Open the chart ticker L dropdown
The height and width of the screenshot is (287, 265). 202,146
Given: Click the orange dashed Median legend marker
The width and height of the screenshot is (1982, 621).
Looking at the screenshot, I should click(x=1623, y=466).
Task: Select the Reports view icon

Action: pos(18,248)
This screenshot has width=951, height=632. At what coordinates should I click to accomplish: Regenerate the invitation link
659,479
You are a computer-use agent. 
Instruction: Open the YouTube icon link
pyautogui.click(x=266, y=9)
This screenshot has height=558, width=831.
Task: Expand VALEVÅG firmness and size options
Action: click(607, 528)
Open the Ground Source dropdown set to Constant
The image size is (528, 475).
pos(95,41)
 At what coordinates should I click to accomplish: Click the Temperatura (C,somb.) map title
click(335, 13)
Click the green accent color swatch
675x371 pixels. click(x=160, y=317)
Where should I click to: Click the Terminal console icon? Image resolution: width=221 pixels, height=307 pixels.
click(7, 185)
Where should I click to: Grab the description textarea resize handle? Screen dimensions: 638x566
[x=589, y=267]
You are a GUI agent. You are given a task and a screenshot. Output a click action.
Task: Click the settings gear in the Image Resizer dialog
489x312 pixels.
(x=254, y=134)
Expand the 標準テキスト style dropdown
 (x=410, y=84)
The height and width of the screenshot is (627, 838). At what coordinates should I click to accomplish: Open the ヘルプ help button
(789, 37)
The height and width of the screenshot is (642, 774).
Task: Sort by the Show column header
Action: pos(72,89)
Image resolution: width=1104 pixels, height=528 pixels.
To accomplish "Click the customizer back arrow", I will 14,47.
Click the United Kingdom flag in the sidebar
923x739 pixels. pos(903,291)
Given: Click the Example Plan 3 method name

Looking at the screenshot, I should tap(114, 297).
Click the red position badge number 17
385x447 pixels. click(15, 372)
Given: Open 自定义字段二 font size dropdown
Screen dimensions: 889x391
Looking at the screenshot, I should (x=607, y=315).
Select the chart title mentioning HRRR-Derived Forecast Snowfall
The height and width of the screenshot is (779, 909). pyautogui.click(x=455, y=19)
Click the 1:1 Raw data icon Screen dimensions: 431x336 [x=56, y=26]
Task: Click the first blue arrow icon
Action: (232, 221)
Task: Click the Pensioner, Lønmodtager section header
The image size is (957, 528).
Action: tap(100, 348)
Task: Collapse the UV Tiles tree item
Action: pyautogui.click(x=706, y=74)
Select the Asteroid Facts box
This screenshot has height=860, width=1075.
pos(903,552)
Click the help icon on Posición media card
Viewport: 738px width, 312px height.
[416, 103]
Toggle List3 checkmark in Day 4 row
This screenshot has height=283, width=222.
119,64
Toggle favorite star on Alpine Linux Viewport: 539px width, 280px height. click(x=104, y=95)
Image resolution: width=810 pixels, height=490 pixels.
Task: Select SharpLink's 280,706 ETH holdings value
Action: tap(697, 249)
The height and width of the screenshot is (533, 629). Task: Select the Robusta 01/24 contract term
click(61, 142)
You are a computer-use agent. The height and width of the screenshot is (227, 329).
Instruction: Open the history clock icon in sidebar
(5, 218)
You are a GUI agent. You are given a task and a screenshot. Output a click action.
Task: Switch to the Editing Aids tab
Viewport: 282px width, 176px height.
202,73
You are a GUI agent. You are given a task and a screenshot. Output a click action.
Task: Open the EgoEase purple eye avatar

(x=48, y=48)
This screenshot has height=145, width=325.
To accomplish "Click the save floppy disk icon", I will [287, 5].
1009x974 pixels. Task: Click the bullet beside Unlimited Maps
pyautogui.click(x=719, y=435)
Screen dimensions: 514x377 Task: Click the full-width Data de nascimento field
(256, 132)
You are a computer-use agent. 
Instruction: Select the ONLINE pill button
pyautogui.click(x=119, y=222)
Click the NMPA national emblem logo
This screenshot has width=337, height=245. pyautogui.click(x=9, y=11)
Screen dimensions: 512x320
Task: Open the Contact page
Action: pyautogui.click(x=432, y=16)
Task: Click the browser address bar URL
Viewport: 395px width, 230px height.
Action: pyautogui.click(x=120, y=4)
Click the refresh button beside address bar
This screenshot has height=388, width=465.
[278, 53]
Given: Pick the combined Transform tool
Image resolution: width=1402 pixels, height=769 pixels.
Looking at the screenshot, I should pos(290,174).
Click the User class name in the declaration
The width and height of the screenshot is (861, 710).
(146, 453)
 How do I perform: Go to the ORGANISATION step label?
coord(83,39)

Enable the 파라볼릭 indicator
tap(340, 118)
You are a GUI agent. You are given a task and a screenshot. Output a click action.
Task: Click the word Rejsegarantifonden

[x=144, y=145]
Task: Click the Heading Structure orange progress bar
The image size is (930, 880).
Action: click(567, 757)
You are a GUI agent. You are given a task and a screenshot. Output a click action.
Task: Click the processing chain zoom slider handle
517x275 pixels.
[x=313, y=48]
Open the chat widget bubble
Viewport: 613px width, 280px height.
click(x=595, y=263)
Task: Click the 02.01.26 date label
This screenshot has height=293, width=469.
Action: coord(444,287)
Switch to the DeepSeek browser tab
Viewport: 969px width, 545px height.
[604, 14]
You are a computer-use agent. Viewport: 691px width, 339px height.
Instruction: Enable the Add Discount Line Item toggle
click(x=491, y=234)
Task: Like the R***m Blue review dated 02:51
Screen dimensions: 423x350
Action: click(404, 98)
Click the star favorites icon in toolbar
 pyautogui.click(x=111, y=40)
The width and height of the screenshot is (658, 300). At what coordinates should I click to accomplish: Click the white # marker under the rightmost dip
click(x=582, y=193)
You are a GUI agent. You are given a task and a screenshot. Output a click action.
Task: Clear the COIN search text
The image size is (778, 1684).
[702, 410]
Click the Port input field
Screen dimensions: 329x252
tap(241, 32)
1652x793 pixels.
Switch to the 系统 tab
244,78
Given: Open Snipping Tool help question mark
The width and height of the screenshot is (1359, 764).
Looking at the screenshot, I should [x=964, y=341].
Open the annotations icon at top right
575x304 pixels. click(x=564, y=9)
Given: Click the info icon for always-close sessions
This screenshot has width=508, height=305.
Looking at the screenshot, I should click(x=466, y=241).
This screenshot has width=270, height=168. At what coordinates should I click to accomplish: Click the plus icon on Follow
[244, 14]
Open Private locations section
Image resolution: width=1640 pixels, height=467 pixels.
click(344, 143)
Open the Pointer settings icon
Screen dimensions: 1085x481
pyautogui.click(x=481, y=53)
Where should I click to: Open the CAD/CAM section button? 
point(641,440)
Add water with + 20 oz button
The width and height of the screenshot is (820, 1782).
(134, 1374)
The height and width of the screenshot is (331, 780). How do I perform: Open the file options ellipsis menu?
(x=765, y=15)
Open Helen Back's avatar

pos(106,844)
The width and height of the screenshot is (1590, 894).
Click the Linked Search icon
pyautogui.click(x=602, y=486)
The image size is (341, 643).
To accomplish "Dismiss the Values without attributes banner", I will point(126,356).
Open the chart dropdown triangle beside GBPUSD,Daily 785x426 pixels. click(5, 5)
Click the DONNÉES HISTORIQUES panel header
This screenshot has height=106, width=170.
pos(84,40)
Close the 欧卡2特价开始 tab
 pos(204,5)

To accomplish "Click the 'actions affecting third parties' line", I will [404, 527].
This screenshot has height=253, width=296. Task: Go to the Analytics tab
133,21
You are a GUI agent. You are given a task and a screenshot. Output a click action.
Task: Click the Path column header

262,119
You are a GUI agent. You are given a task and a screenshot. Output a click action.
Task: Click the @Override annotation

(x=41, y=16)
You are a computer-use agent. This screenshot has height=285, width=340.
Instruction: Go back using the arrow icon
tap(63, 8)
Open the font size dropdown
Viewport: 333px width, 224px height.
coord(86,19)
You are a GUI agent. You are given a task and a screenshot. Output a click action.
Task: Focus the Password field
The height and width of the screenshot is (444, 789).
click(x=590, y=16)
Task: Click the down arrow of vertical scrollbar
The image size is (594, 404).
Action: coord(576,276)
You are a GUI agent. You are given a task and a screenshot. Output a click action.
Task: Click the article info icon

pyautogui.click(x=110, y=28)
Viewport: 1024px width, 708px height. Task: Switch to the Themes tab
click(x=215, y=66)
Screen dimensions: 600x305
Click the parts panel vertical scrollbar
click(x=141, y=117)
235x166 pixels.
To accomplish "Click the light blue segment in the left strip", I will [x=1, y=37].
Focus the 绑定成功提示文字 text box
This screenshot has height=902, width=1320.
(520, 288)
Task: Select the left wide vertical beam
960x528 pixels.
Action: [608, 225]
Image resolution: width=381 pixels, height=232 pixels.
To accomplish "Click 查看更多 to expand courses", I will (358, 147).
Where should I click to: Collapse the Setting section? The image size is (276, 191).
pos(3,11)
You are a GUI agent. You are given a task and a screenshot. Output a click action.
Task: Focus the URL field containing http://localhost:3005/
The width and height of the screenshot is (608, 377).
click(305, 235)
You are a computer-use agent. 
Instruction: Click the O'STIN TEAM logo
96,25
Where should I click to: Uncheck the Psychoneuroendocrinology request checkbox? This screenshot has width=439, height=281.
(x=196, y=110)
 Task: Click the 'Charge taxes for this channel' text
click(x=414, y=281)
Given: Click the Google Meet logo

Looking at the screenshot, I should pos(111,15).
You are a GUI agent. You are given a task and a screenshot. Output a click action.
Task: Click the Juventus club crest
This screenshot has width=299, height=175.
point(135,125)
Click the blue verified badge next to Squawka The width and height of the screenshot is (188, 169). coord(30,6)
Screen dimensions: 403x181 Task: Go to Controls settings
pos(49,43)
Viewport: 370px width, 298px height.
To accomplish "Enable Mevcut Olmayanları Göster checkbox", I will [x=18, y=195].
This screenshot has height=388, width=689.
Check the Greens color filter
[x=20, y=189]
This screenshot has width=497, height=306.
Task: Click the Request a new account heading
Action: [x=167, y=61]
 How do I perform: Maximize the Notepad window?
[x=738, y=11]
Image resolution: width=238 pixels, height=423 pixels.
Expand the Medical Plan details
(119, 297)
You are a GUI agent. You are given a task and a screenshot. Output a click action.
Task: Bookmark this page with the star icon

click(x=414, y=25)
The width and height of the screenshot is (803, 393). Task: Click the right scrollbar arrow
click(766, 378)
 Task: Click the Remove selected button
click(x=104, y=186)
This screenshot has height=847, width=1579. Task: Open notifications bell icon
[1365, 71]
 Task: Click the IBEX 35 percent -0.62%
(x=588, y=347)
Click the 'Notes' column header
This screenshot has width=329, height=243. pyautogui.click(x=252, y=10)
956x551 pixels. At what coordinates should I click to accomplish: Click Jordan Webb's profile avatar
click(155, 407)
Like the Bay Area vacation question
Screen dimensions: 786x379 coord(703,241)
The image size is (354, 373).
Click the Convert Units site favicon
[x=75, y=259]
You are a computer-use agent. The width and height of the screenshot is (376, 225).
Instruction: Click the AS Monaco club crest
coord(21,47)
◇ ◇ ◇ ◇
• [Brief]
Set down again, word for word, the stretch of records from the line with "Task: Switch to the Editing Aids tab" to the line with "Given: Pick the combined Transform tool", both of those lines included.

• [Task answer]
Task: Switch to the Editing Aids tab
Viewport: 282px width, 176px height.
202,73
You are a GUI agent. You are given a task and a screenshot. Output a click action.
Task: Open the EgoEase purple eye avatar

(x=48, y=48)
This screenshot has height=145, width=325.
To accomplish "Click the save floppy disk icon", I will [287, 5].
1009x974 pixels. Task: Click the bullet beside Unlimited Maps
pyautogui.click(x=719, y=435)
Screen dimensions: 514x377 Task: Click the full-width Data de nascimento field
(256, 132)
You are a computer-use agent. 
Instruction: Select the ONLINE pill button
pyautogui.click(x=119, y=222)
Click the NMPA national emblem logo
This screenshot has width=337, height=245. pyautogui.click(x=9, y=11)
Screen dimensions: 512x320
Task: Open the Contact page
Action: pyautogui.click(x=432, y=16)
Task: Click the browser address bar URL
Viewport: 395px width, 230px height.
Action: pyautogui.click(x=120, y=4)
Click the refresh button beside address bar
This screenshot has height=388, width=465.
[278, 53]
Given: Pick the combined Transform tool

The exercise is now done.